*YOUR TASK*
Rescale the records between the lines holding "The width and height of the screenshot is (1512, 789)." and "pyautogui.click(x=895, y=91)", inclusive. Write out only those lines in full, requests included, with each coordinate in the answers multiplied by 1.75 and rounded to a whole number, halves up, and leave the pictures out.

——

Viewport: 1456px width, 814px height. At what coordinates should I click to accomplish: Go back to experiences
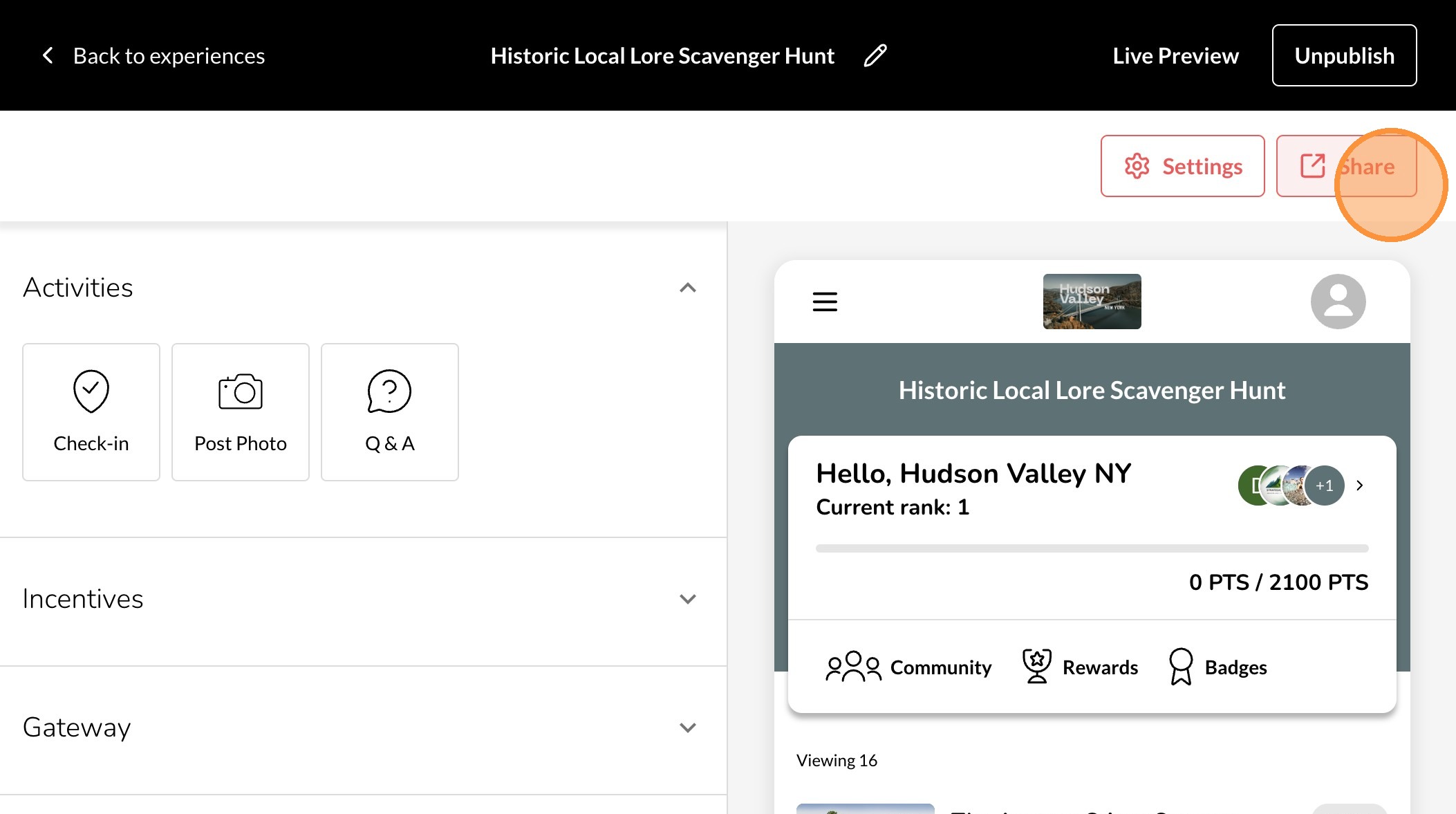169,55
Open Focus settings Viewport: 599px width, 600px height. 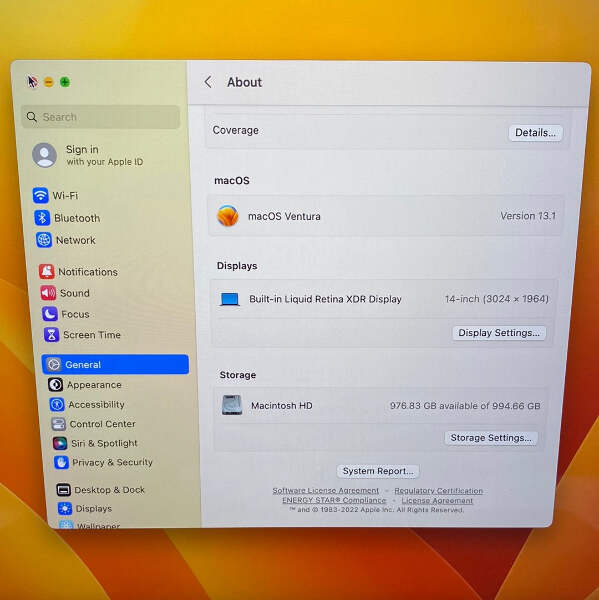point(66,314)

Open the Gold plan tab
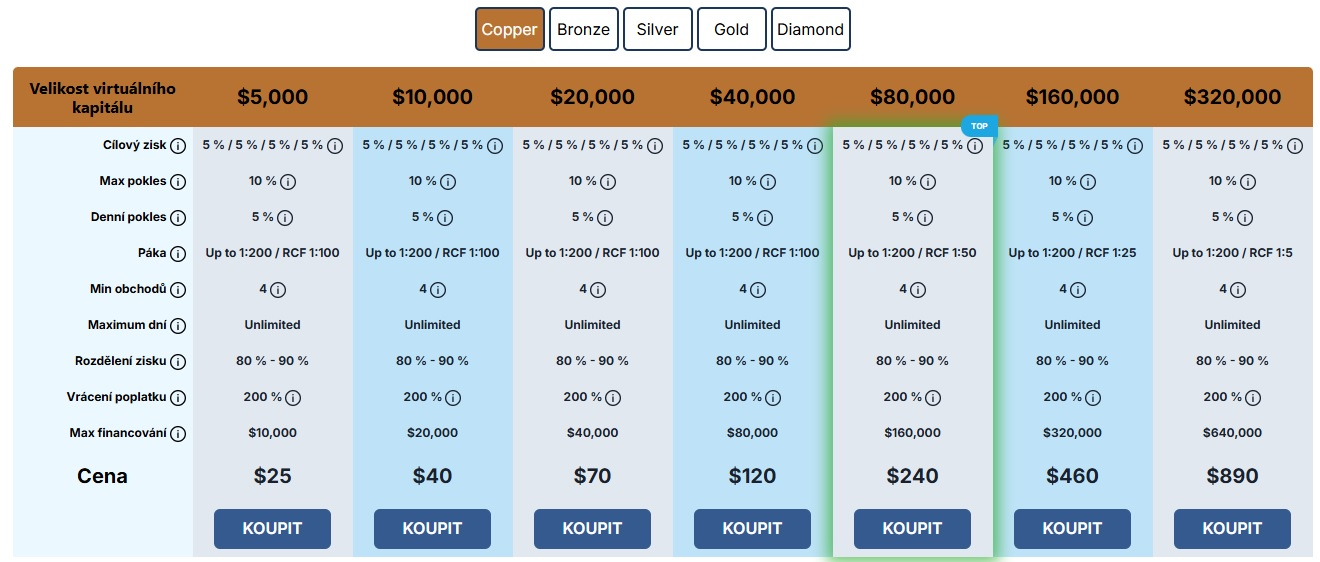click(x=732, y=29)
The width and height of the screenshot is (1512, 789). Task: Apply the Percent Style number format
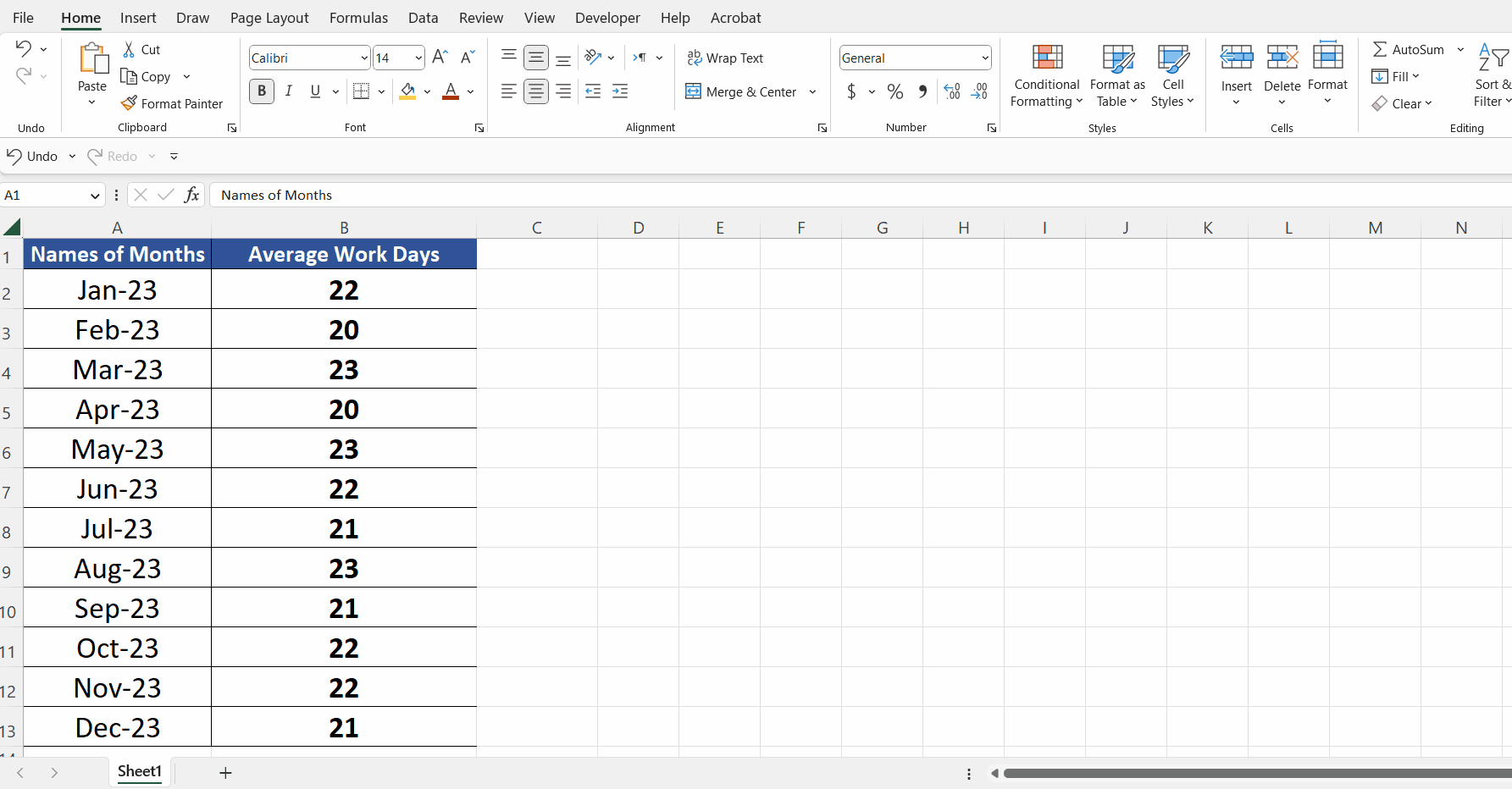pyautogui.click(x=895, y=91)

——

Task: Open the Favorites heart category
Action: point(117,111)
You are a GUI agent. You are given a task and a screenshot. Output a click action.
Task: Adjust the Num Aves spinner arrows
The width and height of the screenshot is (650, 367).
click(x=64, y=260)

——

*FULL OUTPUT*
The width and height of the screenshot is (1512, 789). Task: Apply the Percent Style number format
pyautogui.click(x=1566, y=159)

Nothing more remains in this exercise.